Everyone in the world is talking about the COVID-19 pandemic: what it does to you, how many people are affected, how many people have died and the list goes on.
The news is reporting the same, people are talking about the same and the same is replaying in your head again and again.
A lot of people will be experiencing “What Ifs?”-What if someone I know gets it? What if I get it? Such thoughts create PANIC, that causes a person to live in fear and worry.
In the case of sports, the biggest news that affected elite athletes is the postponement of the Olympics to 2021. The priority here is: safety and health of athletes and their team. Many athletes have been facing a lot of other stressors due to the unpredictable nature of this pandemic. The schedules of athletes, be it grass-root level or international level, have been affected badly. More than the concern of getting affected by the virus, the major concerns showed by the athletes are related to their performance. The main areas of concern for athletes are :
- No usual practice
- Upset competitive schedule
- Fear of falling back in their performance
- Frustration due to inactivity/ less activity
- Fear of the unknown
This has put a lot of pressure on coaches and associations to develop some activity to keep the players engaged. Virtual meetings, lectures etc are organised by many associations all around the world so that the players remain active and motivated. Acceptance of the situation is the first step. Understand, all athletes and coaches across the world are going through this, you are not alone.

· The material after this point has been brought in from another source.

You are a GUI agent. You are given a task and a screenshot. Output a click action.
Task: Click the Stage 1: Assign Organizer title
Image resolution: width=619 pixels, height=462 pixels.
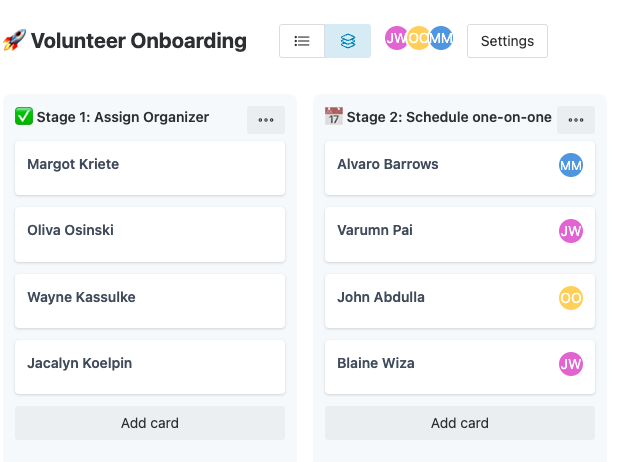coord(123,117)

As athletes, you need to remember these unexpected events like the pandemic are a part of your life right now. You need to take it in your stride and accept it as a part of the process. Here are a few things that can be done to keep your mental strength levels in check:
Follow a routine: Every athlete around the world has a disrupted routine right now. You need to develop your own routine that will be aiming to hit your goals, as closely as possible. Wake up at the same time as you used to wake up. Aim to do everything you did at home on a normal day. Eat as per plan. Focus on your physical fitness as always.
Rework your goals: Do not be unreal in your goals. Focus on what is in your control right now. If it is developing a better fitness regime – focus on that. If it is paying attention to what you eat, focus on that. Do not keep practice goals at the moment. Take this time to work on what you can.

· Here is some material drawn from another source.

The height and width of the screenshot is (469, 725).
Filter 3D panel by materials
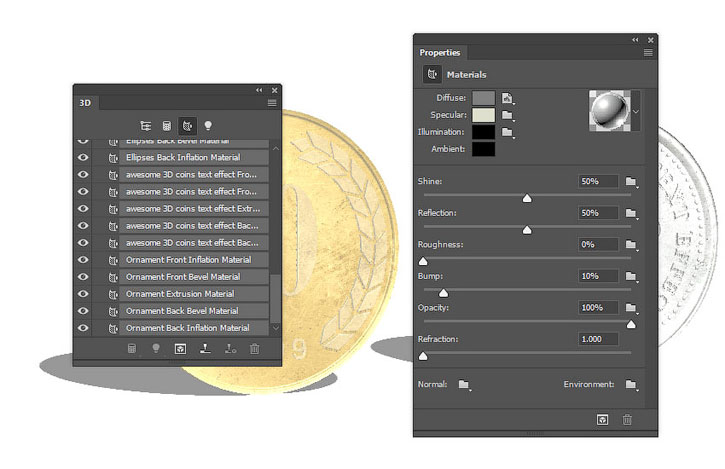pos(186,126)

Pay attention to mental training NOW! You have the time and energy. Start writing your diary. Keep an intention to develop a meditation routine or a breathing exercise in your day.
Visualise your practice skills, areas you need to improve and areas of your strength. Develop your self-belief by writing these strengths and visualisation scripts in your diary. Start utilising your time to strengthen your mental skills.
Develop new hobbies:
As a sportsperson, you need to step out of your ‘sports’ and also do something else in your daily life. Make a list of what you feel like doing besides sports.

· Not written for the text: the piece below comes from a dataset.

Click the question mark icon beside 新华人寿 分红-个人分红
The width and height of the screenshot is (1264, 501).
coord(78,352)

It could be reading a book, watching a movie, painting, learning a new language or playing a musical instrument. Set up 1-2 hours of the day only for your hobby.
Keep in touch with your coach and teammates: You should talk to your coach every day. Take tips and strategies to workout your routine from him/her BASED ON AVAILABLE RESOURCES.
Talk to him/her about your fitness and nutrition as well as visualisation. Make sure you also communicate with your teammates (if in a team sport). This is also a good time to build a social rapport which is very essential for the development of a cohesive unit.
Now plan all this in a weekly planner, make a timetable and stick it on your door / wall. Share this with your coach and parents, involve them in some way by asking some advice or tips on how to maintain this schedule to the T.
Lastly, make sure you are doing all this in the best of your spirit. Remember, every athlete is in the same position as you are.
The KEY is to make the most of your time in hand to become a strong athlete and also, very important, a mentally healthy person.
– Varadayini Gorhe, Sport Psychologist, Mind Your Fitness!